#### Problem requirements
In the data below, find the line containing "Viewport: 959px width, 473px", then set down that line and every later line up to and including the line containing "Go to 聊天平台管理", exactly.

Data shown Block Start

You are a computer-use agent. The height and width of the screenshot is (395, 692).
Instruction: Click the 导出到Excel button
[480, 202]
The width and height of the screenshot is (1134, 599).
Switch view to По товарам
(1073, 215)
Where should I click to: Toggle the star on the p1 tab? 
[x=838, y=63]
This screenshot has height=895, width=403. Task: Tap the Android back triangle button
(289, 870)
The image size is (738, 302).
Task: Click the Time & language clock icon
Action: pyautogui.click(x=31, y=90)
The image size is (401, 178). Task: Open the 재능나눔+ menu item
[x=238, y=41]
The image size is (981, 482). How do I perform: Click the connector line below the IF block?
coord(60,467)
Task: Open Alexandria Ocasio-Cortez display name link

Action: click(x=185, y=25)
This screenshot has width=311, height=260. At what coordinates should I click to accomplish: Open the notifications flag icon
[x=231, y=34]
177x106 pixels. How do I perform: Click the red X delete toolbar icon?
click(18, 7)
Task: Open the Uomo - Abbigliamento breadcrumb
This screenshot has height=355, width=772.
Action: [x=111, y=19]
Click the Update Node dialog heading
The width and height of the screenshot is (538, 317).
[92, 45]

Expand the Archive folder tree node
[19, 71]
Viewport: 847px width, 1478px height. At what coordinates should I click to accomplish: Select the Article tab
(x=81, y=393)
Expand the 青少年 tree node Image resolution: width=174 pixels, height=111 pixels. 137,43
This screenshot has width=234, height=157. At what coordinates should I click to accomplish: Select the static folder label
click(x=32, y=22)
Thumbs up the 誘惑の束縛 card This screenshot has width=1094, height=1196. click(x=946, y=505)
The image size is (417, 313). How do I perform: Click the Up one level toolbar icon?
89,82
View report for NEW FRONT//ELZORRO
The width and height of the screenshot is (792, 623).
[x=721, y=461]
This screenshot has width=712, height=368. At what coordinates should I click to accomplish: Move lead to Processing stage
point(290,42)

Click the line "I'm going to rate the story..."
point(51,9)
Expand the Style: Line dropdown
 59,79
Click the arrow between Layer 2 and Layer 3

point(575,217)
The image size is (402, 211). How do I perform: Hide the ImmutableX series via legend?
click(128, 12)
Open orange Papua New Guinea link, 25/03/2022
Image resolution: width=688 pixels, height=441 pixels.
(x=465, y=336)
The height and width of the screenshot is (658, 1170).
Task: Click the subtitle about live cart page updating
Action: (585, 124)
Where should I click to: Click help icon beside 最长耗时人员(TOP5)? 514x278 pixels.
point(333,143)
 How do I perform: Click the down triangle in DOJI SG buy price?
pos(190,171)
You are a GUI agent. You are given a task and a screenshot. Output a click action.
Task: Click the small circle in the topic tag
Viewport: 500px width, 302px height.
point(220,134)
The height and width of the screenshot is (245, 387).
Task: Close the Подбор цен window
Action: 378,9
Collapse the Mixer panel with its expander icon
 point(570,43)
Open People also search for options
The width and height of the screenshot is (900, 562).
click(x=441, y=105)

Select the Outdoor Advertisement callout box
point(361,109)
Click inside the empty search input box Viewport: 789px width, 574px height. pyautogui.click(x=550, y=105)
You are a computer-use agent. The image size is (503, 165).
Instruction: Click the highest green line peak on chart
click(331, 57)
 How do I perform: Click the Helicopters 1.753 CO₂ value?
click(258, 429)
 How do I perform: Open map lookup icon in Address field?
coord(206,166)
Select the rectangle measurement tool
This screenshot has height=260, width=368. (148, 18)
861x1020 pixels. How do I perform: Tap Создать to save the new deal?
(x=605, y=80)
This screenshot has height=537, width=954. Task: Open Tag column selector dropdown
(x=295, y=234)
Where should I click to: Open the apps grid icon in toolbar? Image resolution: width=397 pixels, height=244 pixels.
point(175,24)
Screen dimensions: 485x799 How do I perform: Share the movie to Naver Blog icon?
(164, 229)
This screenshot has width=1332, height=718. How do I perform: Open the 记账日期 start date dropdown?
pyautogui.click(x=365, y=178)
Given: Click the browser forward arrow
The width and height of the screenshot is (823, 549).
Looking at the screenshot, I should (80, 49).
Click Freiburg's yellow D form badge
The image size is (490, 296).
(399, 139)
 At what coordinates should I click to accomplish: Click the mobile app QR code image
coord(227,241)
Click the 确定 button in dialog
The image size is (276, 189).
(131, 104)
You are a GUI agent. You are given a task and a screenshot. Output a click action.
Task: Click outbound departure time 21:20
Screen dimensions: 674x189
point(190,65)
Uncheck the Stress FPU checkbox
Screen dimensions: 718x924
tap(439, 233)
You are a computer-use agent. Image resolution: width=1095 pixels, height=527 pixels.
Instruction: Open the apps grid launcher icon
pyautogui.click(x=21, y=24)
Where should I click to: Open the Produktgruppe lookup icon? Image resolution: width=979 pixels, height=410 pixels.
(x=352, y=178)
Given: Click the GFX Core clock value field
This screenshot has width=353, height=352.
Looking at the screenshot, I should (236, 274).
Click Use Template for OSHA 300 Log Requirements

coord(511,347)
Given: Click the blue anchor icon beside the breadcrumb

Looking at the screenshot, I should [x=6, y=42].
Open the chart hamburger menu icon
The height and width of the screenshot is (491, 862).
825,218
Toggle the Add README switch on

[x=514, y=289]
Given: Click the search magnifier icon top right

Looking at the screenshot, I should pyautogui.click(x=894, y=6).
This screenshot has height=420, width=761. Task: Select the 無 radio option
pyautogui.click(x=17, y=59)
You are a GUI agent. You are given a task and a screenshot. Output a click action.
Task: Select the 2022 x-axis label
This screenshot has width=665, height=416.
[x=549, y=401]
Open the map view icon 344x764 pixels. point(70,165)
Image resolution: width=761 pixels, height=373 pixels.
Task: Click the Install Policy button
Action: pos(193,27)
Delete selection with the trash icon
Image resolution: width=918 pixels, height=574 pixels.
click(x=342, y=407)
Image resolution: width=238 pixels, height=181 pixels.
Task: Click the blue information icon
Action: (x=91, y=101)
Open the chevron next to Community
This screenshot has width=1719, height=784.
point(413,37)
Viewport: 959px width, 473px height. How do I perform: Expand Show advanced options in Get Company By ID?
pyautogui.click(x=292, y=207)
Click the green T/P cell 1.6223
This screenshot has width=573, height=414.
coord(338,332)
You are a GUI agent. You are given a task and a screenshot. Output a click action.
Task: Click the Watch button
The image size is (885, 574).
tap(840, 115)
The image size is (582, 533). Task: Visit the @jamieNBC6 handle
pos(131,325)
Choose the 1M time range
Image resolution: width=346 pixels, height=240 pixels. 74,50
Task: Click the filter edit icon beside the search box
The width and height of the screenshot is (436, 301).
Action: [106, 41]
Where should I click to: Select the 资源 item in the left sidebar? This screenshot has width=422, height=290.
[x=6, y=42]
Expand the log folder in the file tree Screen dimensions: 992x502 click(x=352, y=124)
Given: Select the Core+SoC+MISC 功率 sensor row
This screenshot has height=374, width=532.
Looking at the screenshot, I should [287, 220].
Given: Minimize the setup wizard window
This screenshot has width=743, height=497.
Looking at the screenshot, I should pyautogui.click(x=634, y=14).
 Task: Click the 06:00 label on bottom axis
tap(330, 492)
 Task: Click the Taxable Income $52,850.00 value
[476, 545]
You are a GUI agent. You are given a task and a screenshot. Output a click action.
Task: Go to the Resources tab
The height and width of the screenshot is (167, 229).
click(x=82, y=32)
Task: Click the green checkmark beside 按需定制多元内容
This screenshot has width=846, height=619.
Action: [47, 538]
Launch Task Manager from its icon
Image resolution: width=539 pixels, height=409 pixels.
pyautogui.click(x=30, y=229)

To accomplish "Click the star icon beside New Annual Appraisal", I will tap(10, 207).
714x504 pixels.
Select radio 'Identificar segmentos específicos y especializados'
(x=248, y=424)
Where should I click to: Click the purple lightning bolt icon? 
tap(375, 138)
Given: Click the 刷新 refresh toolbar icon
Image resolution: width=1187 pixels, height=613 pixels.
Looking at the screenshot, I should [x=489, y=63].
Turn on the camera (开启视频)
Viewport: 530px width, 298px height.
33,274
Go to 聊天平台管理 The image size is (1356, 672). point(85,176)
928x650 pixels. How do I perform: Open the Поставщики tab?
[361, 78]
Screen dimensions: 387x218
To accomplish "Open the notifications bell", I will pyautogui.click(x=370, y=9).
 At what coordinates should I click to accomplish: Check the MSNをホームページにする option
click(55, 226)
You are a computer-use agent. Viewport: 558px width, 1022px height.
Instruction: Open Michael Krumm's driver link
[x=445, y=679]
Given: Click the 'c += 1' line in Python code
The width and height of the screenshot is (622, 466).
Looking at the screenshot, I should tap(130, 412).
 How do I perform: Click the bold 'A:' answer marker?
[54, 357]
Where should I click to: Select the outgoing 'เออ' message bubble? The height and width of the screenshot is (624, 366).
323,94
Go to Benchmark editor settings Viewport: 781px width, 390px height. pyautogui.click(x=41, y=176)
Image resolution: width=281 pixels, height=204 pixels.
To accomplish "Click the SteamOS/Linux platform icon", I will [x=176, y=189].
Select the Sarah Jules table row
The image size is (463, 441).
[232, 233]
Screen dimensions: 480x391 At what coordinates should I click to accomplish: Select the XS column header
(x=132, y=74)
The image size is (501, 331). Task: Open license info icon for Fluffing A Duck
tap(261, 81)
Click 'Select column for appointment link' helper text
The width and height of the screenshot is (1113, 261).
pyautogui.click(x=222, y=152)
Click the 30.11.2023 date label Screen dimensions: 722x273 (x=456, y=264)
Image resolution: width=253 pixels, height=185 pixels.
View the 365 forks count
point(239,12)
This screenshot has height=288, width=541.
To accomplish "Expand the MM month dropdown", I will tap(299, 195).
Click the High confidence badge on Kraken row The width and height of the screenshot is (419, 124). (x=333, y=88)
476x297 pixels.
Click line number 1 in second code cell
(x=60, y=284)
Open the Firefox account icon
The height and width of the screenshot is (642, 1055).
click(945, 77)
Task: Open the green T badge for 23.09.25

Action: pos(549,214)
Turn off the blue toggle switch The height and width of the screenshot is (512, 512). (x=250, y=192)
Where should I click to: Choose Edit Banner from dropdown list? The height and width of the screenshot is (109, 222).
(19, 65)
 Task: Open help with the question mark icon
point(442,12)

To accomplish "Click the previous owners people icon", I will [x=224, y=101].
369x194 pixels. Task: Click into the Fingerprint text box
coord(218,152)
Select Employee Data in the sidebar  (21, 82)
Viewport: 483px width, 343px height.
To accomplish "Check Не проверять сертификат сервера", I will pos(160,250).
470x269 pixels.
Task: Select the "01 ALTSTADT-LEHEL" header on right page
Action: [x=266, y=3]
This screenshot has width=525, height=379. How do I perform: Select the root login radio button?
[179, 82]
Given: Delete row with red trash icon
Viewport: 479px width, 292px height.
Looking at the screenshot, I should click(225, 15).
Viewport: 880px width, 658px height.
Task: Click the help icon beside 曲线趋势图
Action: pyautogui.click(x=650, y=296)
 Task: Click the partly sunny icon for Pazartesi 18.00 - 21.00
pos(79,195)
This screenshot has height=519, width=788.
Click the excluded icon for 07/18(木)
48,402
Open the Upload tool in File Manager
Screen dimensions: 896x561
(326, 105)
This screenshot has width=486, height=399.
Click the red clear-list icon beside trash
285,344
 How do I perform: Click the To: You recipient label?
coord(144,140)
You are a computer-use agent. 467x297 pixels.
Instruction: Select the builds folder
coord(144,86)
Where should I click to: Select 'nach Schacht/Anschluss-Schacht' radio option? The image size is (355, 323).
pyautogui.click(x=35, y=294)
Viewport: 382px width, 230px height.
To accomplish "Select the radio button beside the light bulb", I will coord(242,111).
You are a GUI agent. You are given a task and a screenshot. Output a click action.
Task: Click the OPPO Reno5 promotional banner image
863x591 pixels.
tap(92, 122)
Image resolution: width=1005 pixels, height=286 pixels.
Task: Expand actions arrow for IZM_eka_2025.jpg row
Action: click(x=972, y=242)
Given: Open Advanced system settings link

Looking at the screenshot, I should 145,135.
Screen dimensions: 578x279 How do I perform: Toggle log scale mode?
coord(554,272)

Data shown Block End

#### Reply to the exercise
Viewport: 959px width, 473px height. How do I perform: Expand Show advanced options in Get Company By ID?
pyautogui.click(x=292, y=207)
Click the green T/P cell 1.6223
This screenshot has width=573, height=414.
coord(338,332)
You are a GUI agent. You are given a task and a screenshot. Output a click action.
Task: Click the Watch button
The image size is (885, 574).
tap(840, 115)
The image size is (582, 533). Task: Visit the @jamieNBC6 handle
pos(131,325)
Choose the 1M time range
Image resolution: width=346 pixels, height=240 pixels. 74,50
Task: Click the filter edit icon beside the search box
The width and height of the screenshot is (436, 301).
Action: [106, 41]
Where should I click to: Select the 资源 item in the left sidebar? This screenshot has width=422, height=290.
[x=6, y=42]
Expand the log folder in the file tree Screen dimensions: 992x502 click(x=352, y=124)
Given: Select the Core+SoC+MISC 功率 sensor row
This screenshot has height=374, width=532.
Looking at the screenshot, I should [287, 220].
Given: Minimize the setup wizard window
This screenshot has width=743, height=497.
Looking at the screenshot, I should pyautogui.click(x=634, y=14).
 Task: Click the 06:00 label on bottom axis
tap(330, 492)
 Task: Click the Taxable Income $52,850.00 value
[476, 545]
You are a GUI agent. You are given a task and a screenshot. Output a click action.
Task: Go to the Resources tab
The height and width of the screenshot is (167, 229).
click(x=82, y=32)
Task: Click the green checkmark beside 按需定制多元内容
This screenshot has width=846, height=619.
Action: [47, 538]
Launch Task Manager from its icon
Image resolution: width=539 pixels, height=409 pixels.
pyautogui.click(x=30, y=229)

To accomplish "Click the star icon beside New Annual Appraisal", I will tap(10, 207).
714x504 pixels.
Select radio 'Identificar segmentos específicos y especializados'
(x=248, y=424)
Where should I click to: Click the purple lightning bolt icon? 
tap(375, 138)
Given: Click the 刷新 refresh toolbar icon
Image resolution: width=1187 pixels, height=613 pixels.
Looking at the screenshot, I should [x=489, y=63].
Turn on the camera (开启视频)
Viewport: 530px width, 298px height.
33,274
Go to 聊天平台管理 The image size is (1356, 672). point(85,176)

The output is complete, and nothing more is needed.